今日作るご飯はおそらくこのまま、あやちゃんと巧のおなかに収まることになる。だからそう考えるとやる気も出てくるし、そもそもあおいさんに作るという大きな目標もある。ふふ、今からあおいさんの驚く顔が目に浮かんでわくわくする。そう、ぼんやりしていたのが間違いだった。

「…い、おいっ、ゆああぶねえ!」

巧の声にはっと我に返ると、お味噌汁を作るのに沸かしていたお湯が吹きこぼれ、ちょうど私の手にかかろうとしたところだった。普通の人ならとっさに手を引っ込められたのだろうが、何を隠そう、運動神経、反射神経の壊滅的な私にそんなことはできなかった。

「っつい!」

「ばっかお前何してんだ。いつもいつもぼけっとしてるけど、火を扱ってるときににぼんやりすんな」

「なんてひどい、もっと優しい言葉をかけて」

「お前はしっかりしてるようで全然そんなことないことはよくわかってんだ。ほら、手見せろ。今よけられてなかったろ。」

そういって私の手を取り、思ったよりひどいな、とぶつぶついいつつ、手を冷やしてくれる。その姿はまるで子供の世話を焼くパパのようで、思わず笑いがこぼれた。

「なに火傷して笑ってんだ、気持ちわるいな」

「いや、なんかいいパパになりそうだなって」

「そうかよ」

なんだか複雑そうな顔をする巧に首をひねる。はて、ほめたつもりだったのだが何か不服だったのだろうか。そんなひと悶着を経て、ようやっと完成した、先輩に充てた料理もとい今日のご飯。まあなかなかよくできたと思う。あやちゃんを呼び出し、一緒に昼食にするとこにした。

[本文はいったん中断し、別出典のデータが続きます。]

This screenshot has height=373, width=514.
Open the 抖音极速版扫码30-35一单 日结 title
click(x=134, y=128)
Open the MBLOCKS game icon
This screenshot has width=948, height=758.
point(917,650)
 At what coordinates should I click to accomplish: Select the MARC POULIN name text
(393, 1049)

「おいしい!ゆあちゃん、やっぱりうちの子になってよ。」

「おい、変なこと言うなよ」

「あやちゃんの娘になるのは大歓迎なんだけどね、ちょっと巧がそこまで私の面倒見たくないでしょ、いまさら 」

ひらひらと手を振り、巧もうなずいていると思い、半笑いで横を見やり、そのまま私は固まることになった。一瞬、ほんの一瞬だったが、なにかあきらめたような、悲しいような、哀愁あふれる表情。そのあまりの儚さは、瞬きをする間に嘘のように消え去っていて、見間違いを疑った。

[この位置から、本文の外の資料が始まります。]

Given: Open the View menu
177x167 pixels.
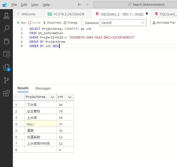Looking at the screenshot, I should (x=35, y=5).
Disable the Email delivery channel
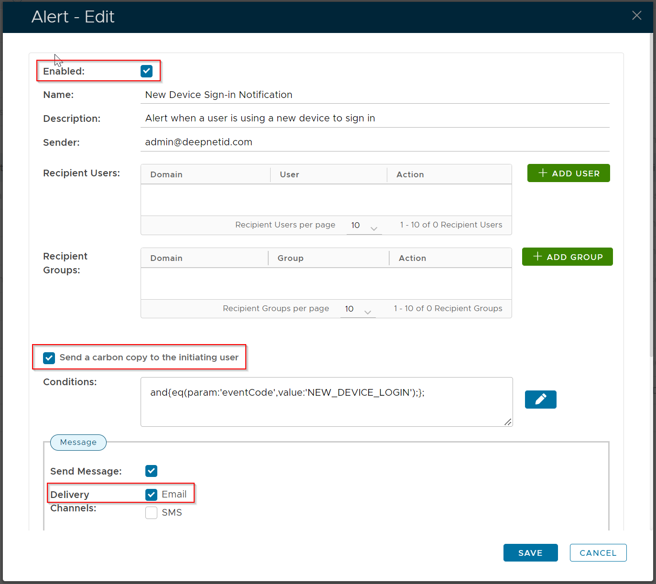Screen dimensions: 656x584 click(x=151, y=495)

でも、それはどう考えても見間違えなんかじゃなくて。だからこそ、何も言えなかった。それと同時に、すこしだけ、ほんの少しだけ浮かんでしまった考え。気のせいだと消し去るには、私は巧のことを知りすぎていた。思い過ごしなんかじゃない。ずっと隣にいたのだ。逆になぜ今まで気づかなかったのだろう。こいつは、私のことが、だけど…

「ごめんね…」

「ん、なんかいった?」

「え、なんも、耳悪くなったんじゃないの、老化」

「同い年だろうが」

こぼれてしまったごめんは、言わないことにした。巧がいつからか、私に隠してきたであろう気持ちは、きっと私たちの関係をこのまま居心地のよいものにしておくためだから。私のことを気遣ってだと思うから。そのやさしさに、今は甘えることにしようと思う。

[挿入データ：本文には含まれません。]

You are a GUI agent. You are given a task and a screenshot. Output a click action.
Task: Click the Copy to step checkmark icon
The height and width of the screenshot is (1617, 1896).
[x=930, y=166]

最低かもしれない。けど、私にも今は、私なりに大好きだと思える人が見つかったから。きっと、それが巧にも、蒼唯さんにも誠実な対応だ。だから、少しだけ傷んだ胸を見て見ぬふりして、私は帰路についた。

そう、私には悩む時間なんて残されていなかった。明日には蒼唯さんのところに向かわなければならない。自分のことにいっぱいいっぱいな私に、心底嫌気がさした。